Since then, Audiology Clinic has become one of the leaders in free-standing private practice clinics in the region. Being at the forefront of all the latest in hearing technology, Audiology Clinic evaluates, gives feedback, and obtains products to greatly help and enhance their patient’s lives. The clinic’s well-tested hearing aids come from Audigy Group, whose corporate office is also based in Vancouver. 

An ear exam
Dr. Al Hicks fits one of the clinic’s hearing devices. Hicks founded Audiology Clinic in 1982. Photo: Buck Heidrick
“Audigy Group is the largest member-owned national organization of independent audiology practices,” explained Bowen. “We were asked to consider joining the group, and they came in and evaluated our practice from the ground up and determined we qualified as an exemplary practice.”

Through Audigy Group, Audiology Clinic is able to bank on a wealth of knowledge from highly qualified professionals across the nation. They can share practices, standards of care, and technology to help finalize the products and services they decide to use.
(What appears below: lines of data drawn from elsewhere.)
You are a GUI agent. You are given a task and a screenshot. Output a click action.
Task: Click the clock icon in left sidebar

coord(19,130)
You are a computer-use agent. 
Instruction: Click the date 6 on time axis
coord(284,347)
One form of technology that has Audiology Clinic buzzing is Bluetooth. To utilize that technology, Bowen said, each hearing instrument has a special receiver built in that will accept a Bluetooth signal using an intermediary device that can be paired with a cell phone, iPod, computer, CD player, etc.

“When the listener’s cell phone rings, the ring occurs in their hearing aids, which become wireless headphones,” said Bowen.  At that point, all the person has to do is press a button on their Bluetooth device (without picking up their cell phone), bringing in the call with more clarity to both ears at the same time, and with a customized listening program.  

The ability to pair a small specialized microphone using Bluetooth technology with the hearing aids is also available. Someone trying to speak to you from across a noisy room, at a seminar or even someone who has a soft voice can be heard up to 30 feet away when using this microphone. 

Helping to promote Bluetooth technology usage for hearing devices, Bowen stated, “It’s been pretty exciting for us to be part of that.  

“We are able to greatly enhance communication both at home and at work by carefully selecting and implementing this technology along with traditional hearing devices,” she added. “People with hearing impairment are much better able to understand voices at business conferences, on the phone, during computer-based webinars or meetings and in noisy environments with this advancement.”

As one of Bowen’s recent patients said after being fitted with this new technology, “I definitely have a more powerful presence because I can hear and because I am aware I will hear.”